In the data below, how many lines contain the string "will"? Reply with the number only.

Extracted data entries
= Beginning of Section =

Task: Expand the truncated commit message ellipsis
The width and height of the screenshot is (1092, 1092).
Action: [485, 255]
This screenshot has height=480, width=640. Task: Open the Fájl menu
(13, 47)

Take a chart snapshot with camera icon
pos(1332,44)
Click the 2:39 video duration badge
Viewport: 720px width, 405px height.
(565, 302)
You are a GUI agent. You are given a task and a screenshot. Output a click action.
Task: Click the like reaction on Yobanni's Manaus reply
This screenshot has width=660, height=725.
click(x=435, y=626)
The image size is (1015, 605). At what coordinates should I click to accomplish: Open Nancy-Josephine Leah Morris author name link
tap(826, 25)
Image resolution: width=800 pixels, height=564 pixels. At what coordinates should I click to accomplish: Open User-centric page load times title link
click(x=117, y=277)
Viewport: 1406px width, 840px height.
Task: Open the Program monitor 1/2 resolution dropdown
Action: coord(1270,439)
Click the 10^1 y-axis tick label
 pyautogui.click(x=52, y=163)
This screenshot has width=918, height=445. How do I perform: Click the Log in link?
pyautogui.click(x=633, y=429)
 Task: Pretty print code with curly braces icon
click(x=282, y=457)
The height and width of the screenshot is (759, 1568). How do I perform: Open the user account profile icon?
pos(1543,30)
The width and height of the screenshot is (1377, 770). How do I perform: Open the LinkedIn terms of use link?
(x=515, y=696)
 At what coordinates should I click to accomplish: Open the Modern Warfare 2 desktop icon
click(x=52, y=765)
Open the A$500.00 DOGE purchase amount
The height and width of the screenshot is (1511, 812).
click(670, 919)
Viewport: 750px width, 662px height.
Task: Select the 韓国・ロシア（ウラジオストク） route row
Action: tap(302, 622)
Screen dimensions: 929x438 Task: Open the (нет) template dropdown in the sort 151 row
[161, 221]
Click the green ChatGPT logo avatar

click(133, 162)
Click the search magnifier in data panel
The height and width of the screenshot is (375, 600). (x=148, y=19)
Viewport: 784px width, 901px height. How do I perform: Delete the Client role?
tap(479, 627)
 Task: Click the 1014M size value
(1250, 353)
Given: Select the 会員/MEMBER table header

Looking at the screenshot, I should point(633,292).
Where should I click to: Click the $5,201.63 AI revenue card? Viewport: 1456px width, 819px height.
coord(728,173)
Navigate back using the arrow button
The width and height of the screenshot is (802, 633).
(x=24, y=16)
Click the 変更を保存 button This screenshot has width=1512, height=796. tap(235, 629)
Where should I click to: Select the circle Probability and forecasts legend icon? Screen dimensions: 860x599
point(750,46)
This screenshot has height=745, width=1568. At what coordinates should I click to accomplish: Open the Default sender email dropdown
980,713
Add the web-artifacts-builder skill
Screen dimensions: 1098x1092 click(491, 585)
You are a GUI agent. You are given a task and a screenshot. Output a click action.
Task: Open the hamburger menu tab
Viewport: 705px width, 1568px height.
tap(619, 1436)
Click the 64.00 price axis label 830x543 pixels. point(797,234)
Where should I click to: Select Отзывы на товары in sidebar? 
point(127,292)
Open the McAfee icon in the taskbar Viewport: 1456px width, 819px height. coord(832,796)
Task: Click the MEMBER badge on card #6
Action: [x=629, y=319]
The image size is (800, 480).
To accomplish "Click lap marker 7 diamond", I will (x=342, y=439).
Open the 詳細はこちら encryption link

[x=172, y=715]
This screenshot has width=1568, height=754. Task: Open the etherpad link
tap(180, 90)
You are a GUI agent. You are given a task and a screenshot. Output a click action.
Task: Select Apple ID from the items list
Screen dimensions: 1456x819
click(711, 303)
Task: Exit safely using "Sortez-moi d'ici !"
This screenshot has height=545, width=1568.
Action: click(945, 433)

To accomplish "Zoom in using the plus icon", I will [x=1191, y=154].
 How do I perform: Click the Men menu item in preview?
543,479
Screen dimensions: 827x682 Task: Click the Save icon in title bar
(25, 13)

= End of Section =

### Task response
2